You are viewing a plain text version of this content. The canonical link for it is here.
Posted to users@pdfbox.apache.org by Re...@flagstar.com on 2010/02/18 18:42:51 UTC
PDFTextStripper.processTextPosition
Hello,
I was using pdfbox 0.8 version and
PDFTextStripper.processTextPosition(TextPosition text) was called for
every "field"???. With 1.0 it looks like it is calling it for every
character. Could you please tell me how to get it to call only on every
"field". Thank you.
Example:
With 0.8 version
text.getYDirAdj(), text.getXDirAdj(), text.getCharacter()
85.44,28.32,There are
85.44,85.92,comparable sales in the subject neighborhood within the past
twelve months ranging in sale price from $
With 1.0 version
text.getYDirAdj(), text.getXDirAdj(), text.getCharacter()
511.68,157.7402,r
511.68,159.88484,a
511.68,163.43492,n
Regards,
Rekha
This e-mail may contain data that is confidential, proprietary or
non-public personal information, as that term is defined in the
Gramm-Leach-Bliley Act (collectively, Confidential Information).
The Confidential Information is disclosed conditioned upon your
agreement that you will treat it confidentially and in accordance
with applicable law, ensure that such data isn't used or disclosed
except for the limited purpose for which it's being provided and
will notify and cooperate with us regarding any requested or
unauthorized disclosure or use of any Confidential Information.
By accepting and reviewing the Confidential information, you agree
to indemnify us against any losses or expenses, including
attorney's fees that we may incur as a result of any unauthorized
use or disclosure of this data due to your acts or omissions. If a
party other than the intended recipient receives this e-mail, he or
she is requested to instantly notify us of the erroneous delivery
and return to us all data so delivered.
Re: PDFTextStripper.processTextPosition
Posted by Re...@flagstar.com.
Hi Villu Ruusmann,
Do you think disabling "character spacing" will be made little easier,
like setting a property or passing a value to a method, in the later
versions of PDFBox? Since the method you have suggesting to change does a
lot of things, I am hesitant to override it.
Please let me know. Thank you.
Regards,
Rekha
From:
Villu Ruusmann <vi...@gmail.com>
To:
Rekha.Hariramakrishnan@flagstar.com
Cc:
users@pdfbox.apache.org
Date:
02/19/2010 01:18 PM
Subject:
Re: PDFTextStripper.processTextPosition
Hello there,
>
> And about your example, you are saying that "Hello World" would result
in two invocations.
> But 1.0 results in 10 or 11 invocations - once for each character.
>
Your PDF document contains a "character spacing" instruction, which
states that all characters should be painted away from each other.
Like this -
"H"(0.01)"e"(0.01)"l"(0.01)"l"(0.01)"o"(10.0)"W"(0.01)"o"(0.01)"r"(0.01)"d".

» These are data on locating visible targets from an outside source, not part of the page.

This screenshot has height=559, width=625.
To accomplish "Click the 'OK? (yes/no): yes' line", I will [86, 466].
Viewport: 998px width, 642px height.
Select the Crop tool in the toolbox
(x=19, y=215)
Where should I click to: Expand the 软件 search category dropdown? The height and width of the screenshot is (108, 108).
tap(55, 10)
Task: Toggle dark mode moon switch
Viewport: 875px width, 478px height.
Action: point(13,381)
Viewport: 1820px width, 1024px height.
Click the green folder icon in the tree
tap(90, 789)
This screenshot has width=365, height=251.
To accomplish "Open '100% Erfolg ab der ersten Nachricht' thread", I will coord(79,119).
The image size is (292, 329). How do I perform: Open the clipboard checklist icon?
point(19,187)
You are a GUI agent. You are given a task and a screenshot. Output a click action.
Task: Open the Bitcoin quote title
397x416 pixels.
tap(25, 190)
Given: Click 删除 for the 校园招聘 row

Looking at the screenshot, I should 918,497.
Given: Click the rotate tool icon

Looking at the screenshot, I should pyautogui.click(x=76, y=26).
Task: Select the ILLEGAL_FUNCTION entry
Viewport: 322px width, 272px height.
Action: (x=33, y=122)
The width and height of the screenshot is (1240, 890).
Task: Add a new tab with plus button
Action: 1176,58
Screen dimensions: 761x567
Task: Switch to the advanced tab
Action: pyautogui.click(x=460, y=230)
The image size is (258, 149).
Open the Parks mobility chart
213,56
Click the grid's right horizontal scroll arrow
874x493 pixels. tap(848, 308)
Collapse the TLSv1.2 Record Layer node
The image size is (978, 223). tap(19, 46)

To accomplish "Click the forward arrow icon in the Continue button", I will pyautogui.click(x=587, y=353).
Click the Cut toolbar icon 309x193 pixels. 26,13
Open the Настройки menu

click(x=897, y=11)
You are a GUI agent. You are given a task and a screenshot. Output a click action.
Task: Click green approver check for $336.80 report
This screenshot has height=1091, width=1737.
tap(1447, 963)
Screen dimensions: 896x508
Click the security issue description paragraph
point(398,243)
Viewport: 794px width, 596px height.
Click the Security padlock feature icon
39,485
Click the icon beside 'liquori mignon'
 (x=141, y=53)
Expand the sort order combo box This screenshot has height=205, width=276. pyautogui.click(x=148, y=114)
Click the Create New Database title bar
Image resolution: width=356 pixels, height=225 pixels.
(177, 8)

PDFBox 0.8.0 did not honour this instruction, but PDFBox 1.0.X does. I
must admit that this is annoying when dealing with small "character
spacing" values (< 0.1).
> Anyway, it is not that I should be able use processTextPosition method
to do my job.
> What I am trying to say is - if you understood my goal is - I should be
able to say what the
>"quality of Construction" was for "comparable sale #1" in the image I
sent you before,
> then may be you could tell me if there is a way to do that with PDFBox.
>
I looked it up from the image - the bounding box of that cell is
[x=610, y=520, width=180, height=30].
You can use class PDFTextStripperByArea instead of PDFTextStripper:
PDFTextStripperByArea textStripper = new PDFTextStripperByArea();
textStripper.addRegion("CS1-QoC", new Rectangle2D.Float(610, 520, 180,
30)); // Define the symbolic name and the bounding box of the field
.. // Add more fields as needed
textStripper.extractRegions(pdfPage);
String qualityOfConstrForCompSale1 =
textStripper.getTextForRegion("CS1-QoC"); // Retrieve the value of the
field by the symbolic name
>
> I was able to do that with version 0.8. Is there a way to set a
particular value to Tc, Tw, Tj etc
> so that It would behave the way it did before. Just like I have the
option to set the
> "setWordSeparator", "setLineSeparator" and "setPageSeparator" to "" -
effectively ignoring word
> separation, lineseparation and pageseparation respectively for
PDFTextStripper.writeText.
>
You could modify class org.apache.pdfbox.util.PDFStreamEngine to suit
your needs. If I'm not mistaken, then the logic which controls the
processing of characters is located on lines 481-484 (as of SVN
revision 908338). If you want to disable "character spacing", delete
the equality expression "spacingText == 0". If you want to make it
less sensitive, substitute "0" with something greater such as "0.1".
VR
This e-mail may contain data that is confidential, proprietary or
non-public personal information, as that term is defined in the
Gramm-Leach-Bliley Act (collectively, Confidential Information).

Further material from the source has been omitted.